■ **Your instructions**: Recast the lines running from the one containing "Click the 携带上下文轮数 help question icon" through the end of the records as a Markdown table with the columns Row and Line, one numbered row per line, skipping blank lines. Leave out the pictures.

━━━━━ Stored data

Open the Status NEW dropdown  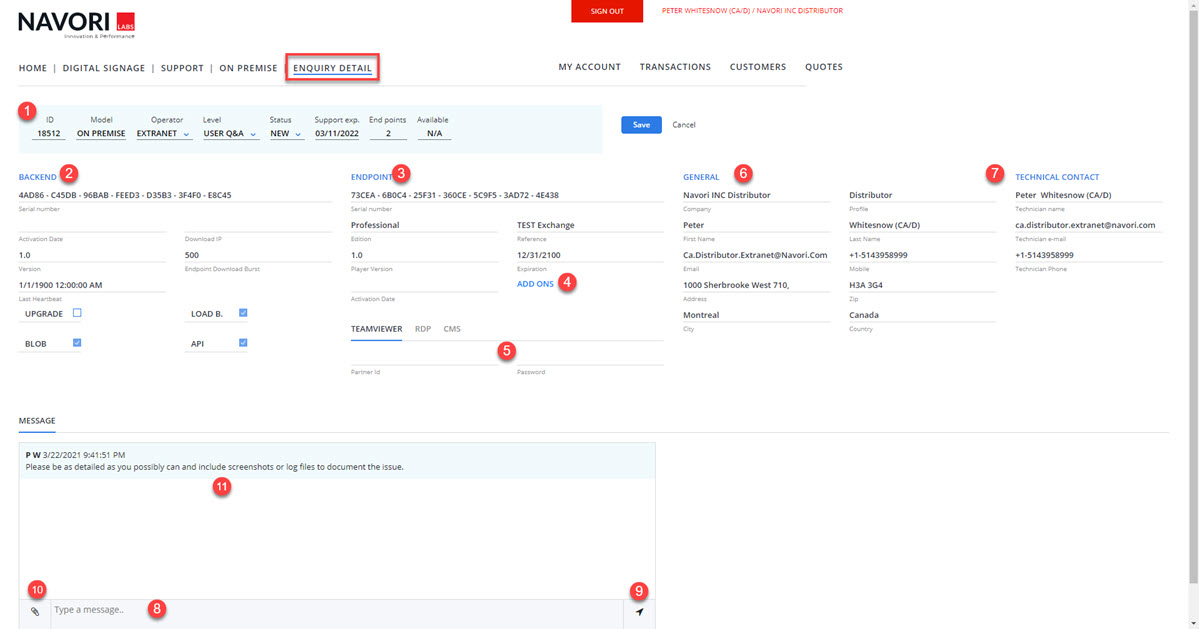286,133
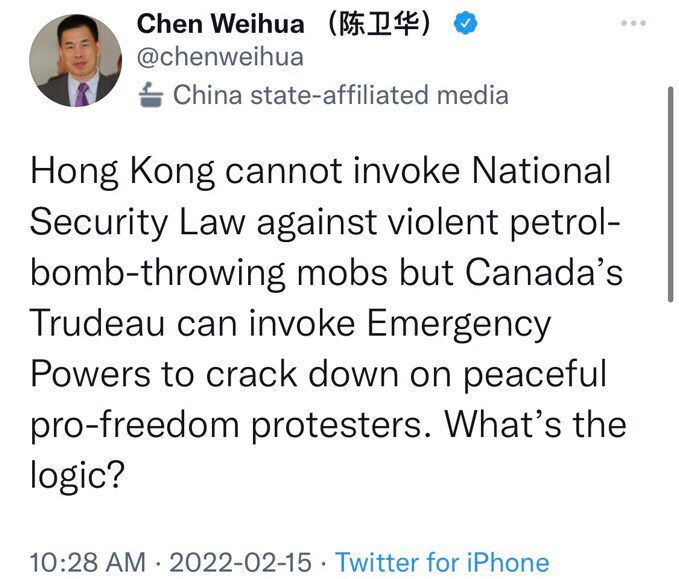
Task: Click the word Trudeau in the tweet
Action: (97, 323)
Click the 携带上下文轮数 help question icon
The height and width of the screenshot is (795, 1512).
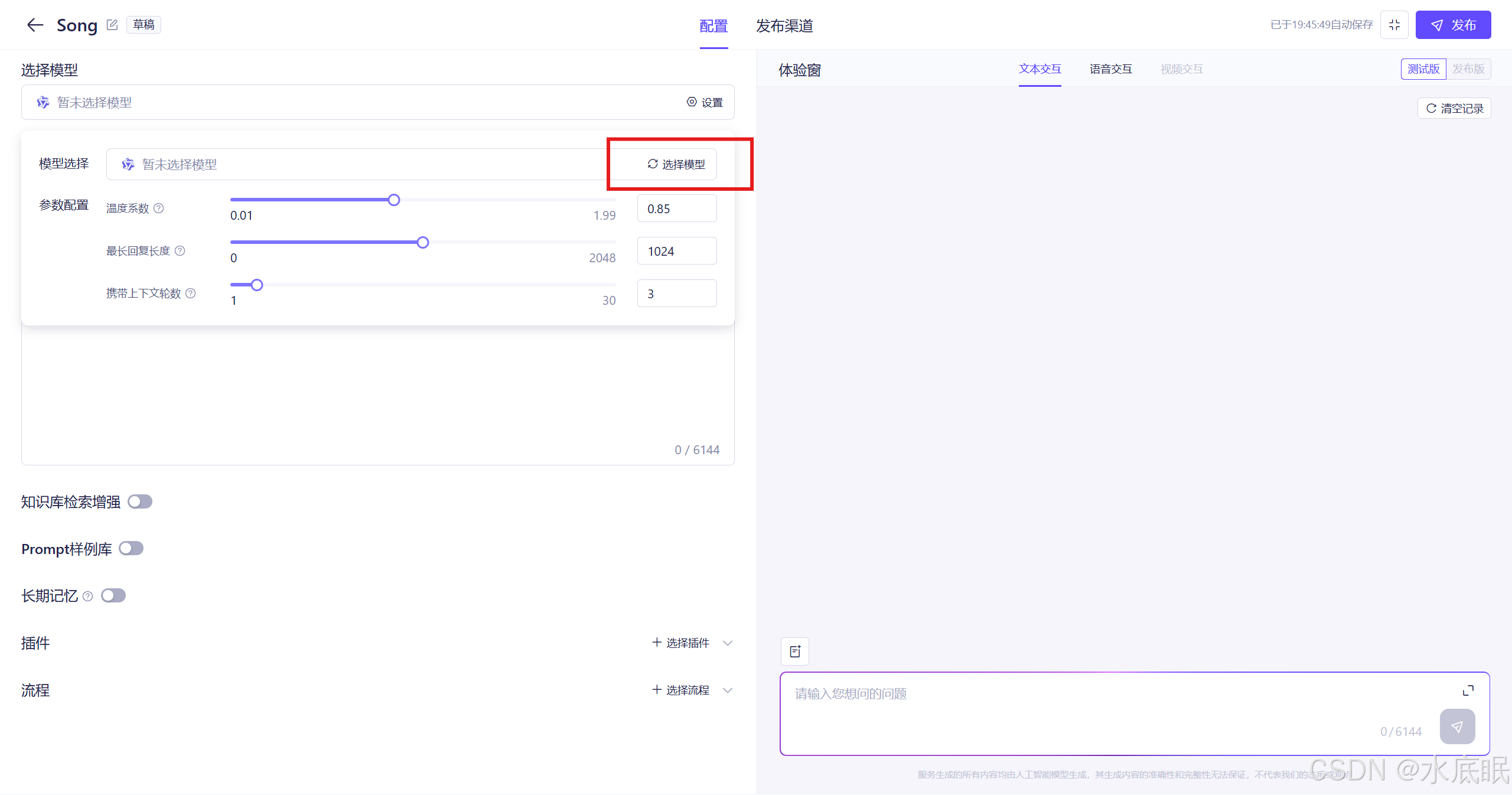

━━━━━━━━━━

■ **Correct response**:
| Row | Line |
|---|---|
| 1 | Click the 携带上下文轮数 help question icon |
| 2 | The height and width of the screenshot is (795, 1512). |